Aim — Format every line of the listing below as a JSON array of strings, one string per line, leaving out blank lines.

Data for processing —

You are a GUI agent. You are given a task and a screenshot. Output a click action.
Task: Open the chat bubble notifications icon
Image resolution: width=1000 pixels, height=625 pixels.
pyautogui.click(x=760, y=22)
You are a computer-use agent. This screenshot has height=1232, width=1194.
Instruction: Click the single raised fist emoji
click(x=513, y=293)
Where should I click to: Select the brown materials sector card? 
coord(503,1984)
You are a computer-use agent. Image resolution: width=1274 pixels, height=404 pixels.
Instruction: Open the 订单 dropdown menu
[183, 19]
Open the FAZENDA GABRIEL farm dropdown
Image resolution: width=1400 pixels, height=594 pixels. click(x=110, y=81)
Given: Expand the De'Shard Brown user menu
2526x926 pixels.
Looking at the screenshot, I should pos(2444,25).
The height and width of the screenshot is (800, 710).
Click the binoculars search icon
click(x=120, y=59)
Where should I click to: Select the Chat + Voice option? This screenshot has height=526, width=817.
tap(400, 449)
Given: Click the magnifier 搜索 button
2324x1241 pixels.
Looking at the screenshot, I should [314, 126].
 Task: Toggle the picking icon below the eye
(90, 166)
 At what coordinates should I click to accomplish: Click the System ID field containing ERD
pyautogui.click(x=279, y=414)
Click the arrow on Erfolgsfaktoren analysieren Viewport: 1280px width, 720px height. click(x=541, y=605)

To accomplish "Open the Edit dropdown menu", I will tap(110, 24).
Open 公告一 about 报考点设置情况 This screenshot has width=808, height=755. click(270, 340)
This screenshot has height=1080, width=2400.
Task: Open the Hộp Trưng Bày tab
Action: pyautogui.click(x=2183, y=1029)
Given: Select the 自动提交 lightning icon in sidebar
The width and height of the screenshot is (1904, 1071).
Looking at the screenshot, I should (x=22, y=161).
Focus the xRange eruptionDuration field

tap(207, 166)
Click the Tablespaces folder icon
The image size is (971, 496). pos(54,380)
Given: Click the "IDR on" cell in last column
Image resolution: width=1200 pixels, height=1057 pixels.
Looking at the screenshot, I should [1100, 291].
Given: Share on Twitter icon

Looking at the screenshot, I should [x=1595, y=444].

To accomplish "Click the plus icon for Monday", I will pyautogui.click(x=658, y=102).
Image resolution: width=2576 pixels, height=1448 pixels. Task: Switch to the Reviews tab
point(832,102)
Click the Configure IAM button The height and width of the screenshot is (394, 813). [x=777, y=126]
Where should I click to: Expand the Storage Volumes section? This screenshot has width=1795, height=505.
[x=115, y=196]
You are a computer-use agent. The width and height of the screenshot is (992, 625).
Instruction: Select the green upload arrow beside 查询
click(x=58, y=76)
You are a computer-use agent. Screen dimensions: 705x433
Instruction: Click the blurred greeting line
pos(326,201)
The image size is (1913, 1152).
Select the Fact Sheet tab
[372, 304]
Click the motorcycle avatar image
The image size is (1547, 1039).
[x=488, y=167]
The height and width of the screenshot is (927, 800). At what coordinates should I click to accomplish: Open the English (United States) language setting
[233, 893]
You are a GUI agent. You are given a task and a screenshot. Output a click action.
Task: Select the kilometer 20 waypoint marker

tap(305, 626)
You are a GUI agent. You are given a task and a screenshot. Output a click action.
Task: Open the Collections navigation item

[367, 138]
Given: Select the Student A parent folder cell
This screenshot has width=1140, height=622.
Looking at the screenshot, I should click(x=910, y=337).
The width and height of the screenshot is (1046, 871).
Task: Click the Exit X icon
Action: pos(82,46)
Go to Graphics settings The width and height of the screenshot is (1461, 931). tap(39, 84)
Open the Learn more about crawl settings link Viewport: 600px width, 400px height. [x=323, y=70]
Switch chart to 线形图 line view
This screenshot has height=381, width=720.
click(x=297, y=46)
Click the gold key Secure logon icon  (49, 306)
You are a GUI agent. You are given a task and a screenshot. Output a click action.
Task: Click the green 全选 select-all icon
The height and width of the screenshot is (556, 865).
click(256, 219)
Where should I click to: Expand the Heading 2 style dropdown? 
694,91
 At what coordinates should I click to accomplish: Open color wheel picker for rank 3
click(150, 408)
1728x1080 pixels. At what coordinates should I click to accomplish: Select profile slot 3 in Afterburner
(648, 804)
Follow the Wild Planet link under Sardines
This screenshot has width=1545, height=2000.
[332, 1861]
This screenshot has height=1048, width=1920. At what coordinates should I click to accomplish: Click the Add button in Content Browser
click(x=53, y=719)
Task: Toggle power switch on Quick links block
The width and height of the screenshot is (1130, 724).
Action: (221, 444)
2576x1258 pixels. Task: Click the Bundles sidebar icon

Exercise answer —
[
  "You are a GUI agent. You are given a task and a screenshot. Output a click action.",
  "Task: Open the chat bubble notifications icon",
  "Image resolution: width=1000 pixels, height=625 pixels.",
  "pyautogui.click(x=760, y=22)",
  "You are a computer-use agent. This screenshot has height=1232, width=1194.",
  "Instruction: Click the single raised fist emoji",
  "click(x=513, y=293)",
  "Where should I click to: Select the brown materials sector card? ",
  "coord(503,1984)",
  "You are a computer-use agent. Image resolution: width=1274 pixels, height=404 pixels.",
  "Instruction: Open the 订单 dropdown menu",
  "[183, 19]",
  "Open the FAZENDA GABRIEL farm dropdown",
  "Image resolution: width=1400 pixels, height=594 pixels. click(x=110, y=81)",
  "Given: Expand the De'Shard Brown user menu",
  "2526x926 pixels.",
  "Looking at the screenshot, I should pos(2444,25).",
  "The height and width of the screenshot is (800, 710).",
  "Click the binoculars search icon",
  "click(x=120, y=59)",
  "Where should I click to: Select the Chat + Voice option? This screenshot has height=526, width=817.",
  "tap(400, 449)",
  "Given: Click the magnifier 搜索 button",
  "2324x1241 pixels.",
  "Looking at the screenshot, I should [314, 126].",
  " Task: Toggle the picking icon below the eye",
  "(90, 166)",
  " At what coordinates should I click to accomplish: Click the System ID field containing ERD",
  "pyautogui.click(x=279, y=414)",
  "Click the arrow on Erfolgsfaktoren analysieren Viewport: 1280px width, 720px height. click(x=541, y=605)",
  "To accomplish \"Open the Edit dropdown menu\", I will tap(110, 24).",
  "Open 公告一 about 报考点设置情况 This screenshot has width=808, height=755. click(270, 340)",
  "This screenshot has height=1080, width=2400.",
  "Task: Open the Hộp Trưng Bày tab",
  "Action: pyautogui.click(x=2183, y=1029)",
  "Given: Select the 自动提交 lightning icon in sidebar",
  "The width and height of the screenshot is (1904, 1071).",
  "Looking at the screenshot, I should (x=22, y=161).",
  "Focus the xRange eruptionDuration field",
  "tap(207, 166)",
  "Click the Tablespaces folder icon",
  "The image size is (971, 496). pos(54,380)",
  "Given: Click the \"IDR on\" cell in last column",
  "Image resolution: width=1200 pixels, height=1057 pixels.",
  "Looking at the screenshot, I should [1100, 291].",
  "Given: Share on Twitter icon",
  "Looking at the screenshot, I should [x=1595, y=444].",
  "To accomplish \"Click the plus icon for Monday\", I will pyautogui.click(x=658, y=102).",
  "Image resolution: width=2576 pixels, height=1448 pixels. Task: Switch to the Reviews tab",
  "point(832,102)",
  "Click the Configure IAM button The height and width of the screenshot is (394, 813). [x=777, y=126]",
  "Where should I click to: Expand the Storage Volumes section? This screenshot has width=1795, height=505.",
  "[x=115, y=196]",
  "You are a computer-use agent. The width and height of the screenshot is (992, 625).",
  "Instruction: Select the green upload arrow beside 查询",
  "click(x=58, y=76)",
  "You are a computer-use agent. Screen dimensions: 705x433",
  "Instruction: Click the blurred greeting line",
  "pos(326,201)",
  "The image size is (1913, 1152).",
  "Select the Fact Sheet tab",
  "[372, 304]",
  "Click the motorcycle avatar image",
  "The image size is (1547, 1039).",
  "[x=488, y=167]",
  "The height and width of the screenshot is (927, 800). At what coordinates should I click to accomplish: Open the English (United States) language setting",
  "[233, 893]",
  "You are a GUI agent. You are given a task and a screenshot. Output a click action.",
  "Task: Select the kilometer 20 waypoint marker",
  "tap(305, 626)",
  "You are a GUI agent. You are given a task and a screenshot. Output a click action.",
  "Task: Open the Collections navigation item",
  "[367, 138]",
  "Given: Select the Student A parent folder cell",
  "This screenshot has width=1140, height=622.",
  "Looking at the screenshot, I should click(x=910, y=337).",
  "The width and height of the screenshot is (1046, 871).",
  "Task: Click the Exit X icon",
  "Action: pos(82,46)",
  "Go to Graphics settings The width and height of the screenshot is (1461, 931). tap(39, 84)",
  "Open the Learn more about crawl settings link Viewport: 600px width, 400px height. [x=323, y=70]",
  "Switch chart to 线形图 line view",
  "This screenshot has height=381, width=720.",
  "click(x=297, y=46)",
  "Click the gold key Secure logon icon  (49, 306)",
  "You are a GUI agent. You are given a task and a screenshot. Output a click action.",
  "Task: Click the green 全选 select-all icon",
  "The height and width of the screenshot is (556, 865).",
  "click(256, 219)",
  "Where should I click to: Expand the Heading 2 style dropdown? ",
  "694,91",
  " At what coordinates should I click to accomplish: Open color wheel picker for rank 3",
  "click(150, 408)",
  "1728x1080 pixels. At what coordinates should I click to accomplish: Select profile slot 3 in Afterburner",
  "(648, 804)",
  "Follow the Wild Planet link under Sardines",
  "This screenshot has width=1545, height=2000.",
  "[332, 1861]",
  "This screenshot has height=1048, width=1920. At what coordinates should I click to accomplish: Click the Add button in Content Browser",
  "click(x=53, y=719)",
  "Task: Toggle power switch on Quick links block",
  "The width and height of the screenshot is (1130, 724).",
  "Action: (221, 444)",
  "2576x1258 pixels. Task: Click the Bundles sidebar icon"
]